#### RECORDS FOR PROCESSING ####

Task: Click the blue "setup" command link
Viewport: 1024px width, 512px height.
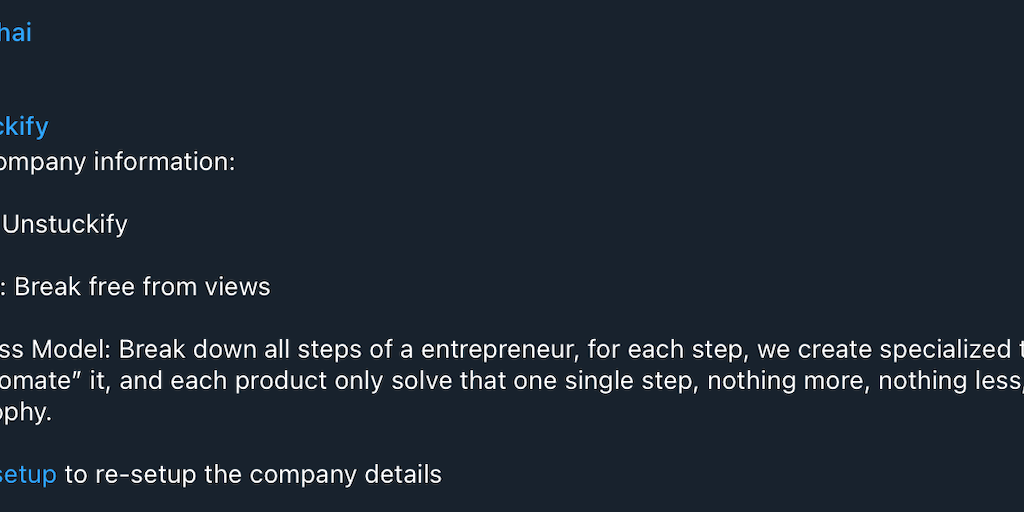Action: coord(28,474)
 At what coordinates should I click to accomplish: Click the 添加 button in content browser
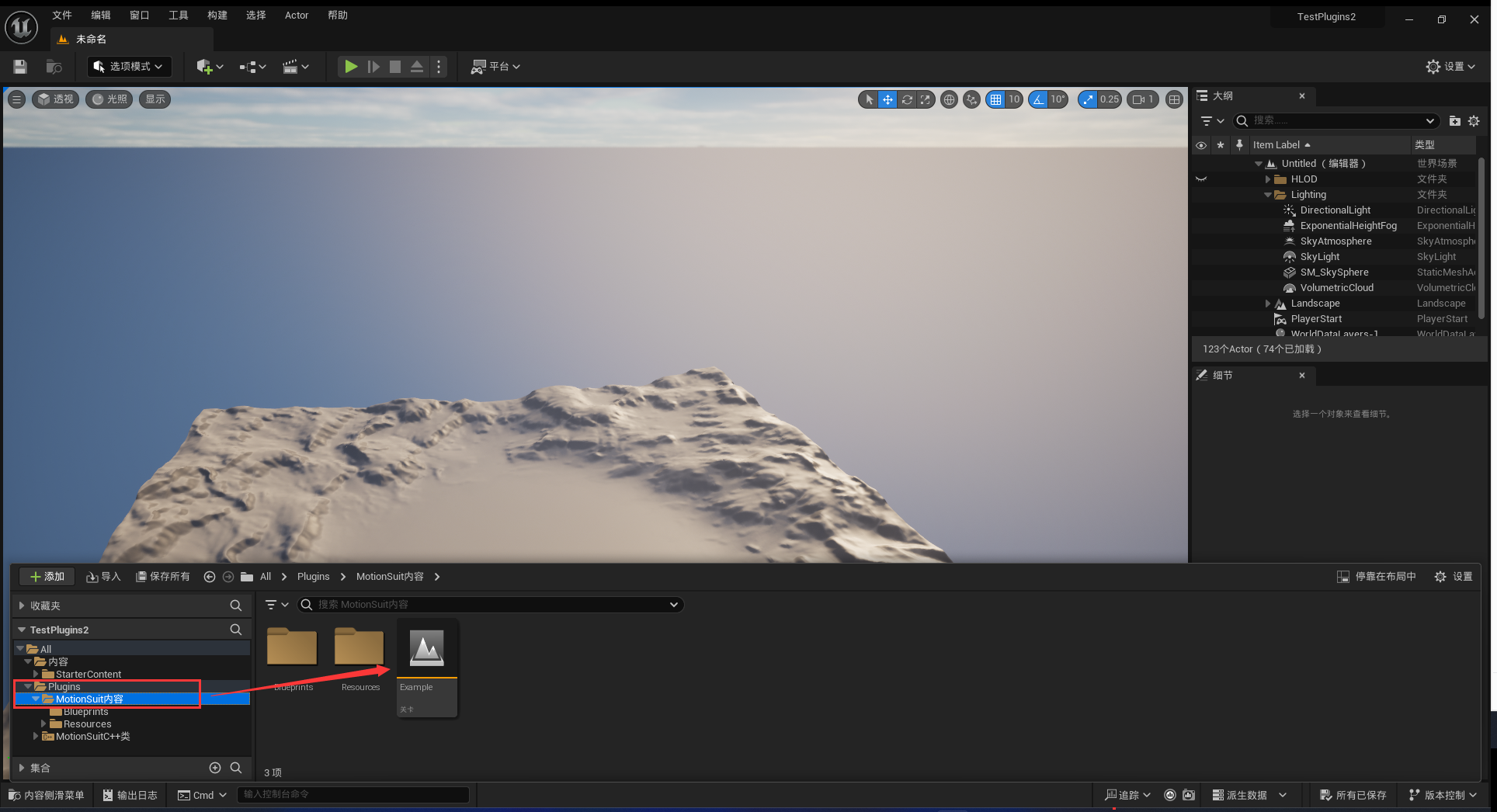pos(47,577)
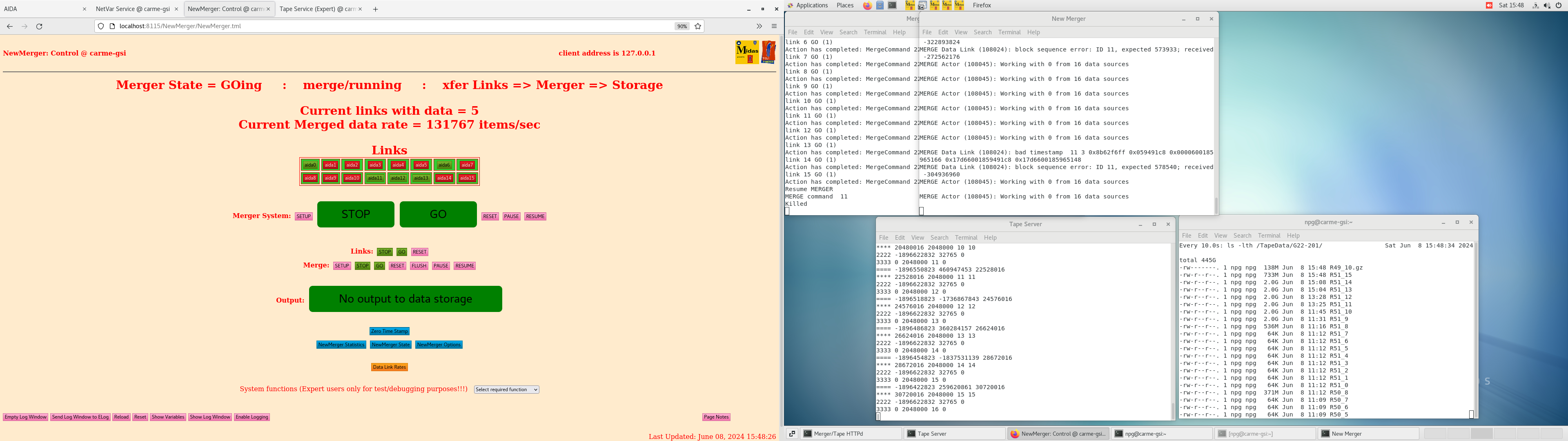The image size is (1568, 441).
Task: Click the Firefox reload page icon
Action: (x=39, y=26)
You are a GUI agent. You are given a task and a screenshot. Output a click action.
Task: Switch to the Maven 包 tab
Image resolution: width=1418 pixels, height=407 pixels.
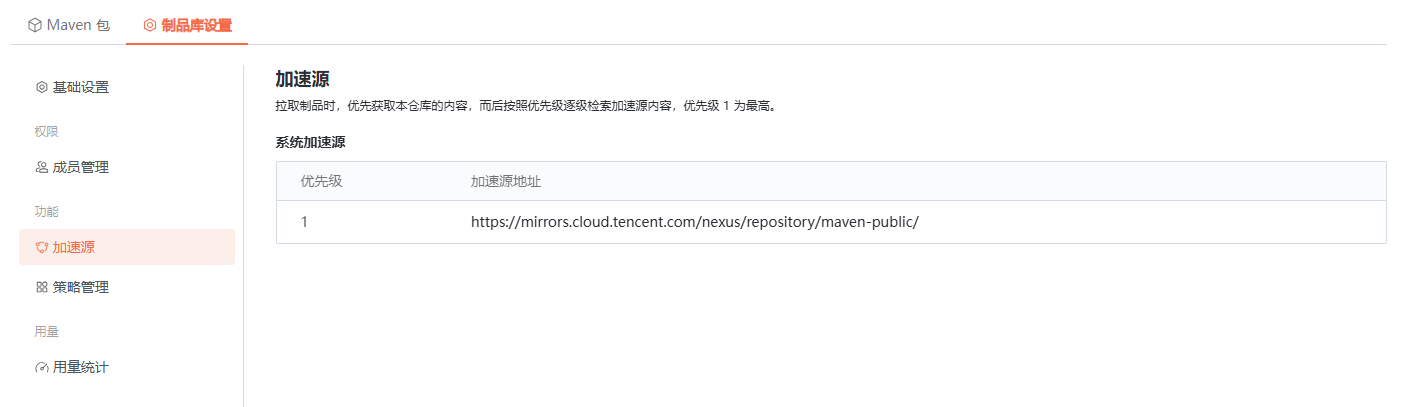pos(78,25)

####

GIVEN TASK :: Copy the data word for word, from the line containing "At what coordinates" down to the line containing "Action: (x=39, y=26)", with both of those lines included. Omit the pictures.

COMPLETED TASK ::
 At what coordinates should I click to accomplish: Click the 添加 button in content browser
pos(47,577)
The image size is (1568, 441).
Task: Click the Firefox reload page icon
Action: (x=39, y=26)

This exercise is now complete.